» **Problem to work on**: The material below must be output exactly, line for line.

» **Records for this task**:
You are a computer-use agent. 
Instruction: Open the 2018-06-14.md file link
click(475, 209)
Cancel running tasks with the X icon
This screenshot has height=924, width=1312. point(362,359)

» **Answer space**:
You are a computer-use agent. 
Instruction: Open the 2018-06-14.md file link
click(475, 209)
Cancel running tasks with the X icon
This screenshot has height=924, width=1312. point(362,359)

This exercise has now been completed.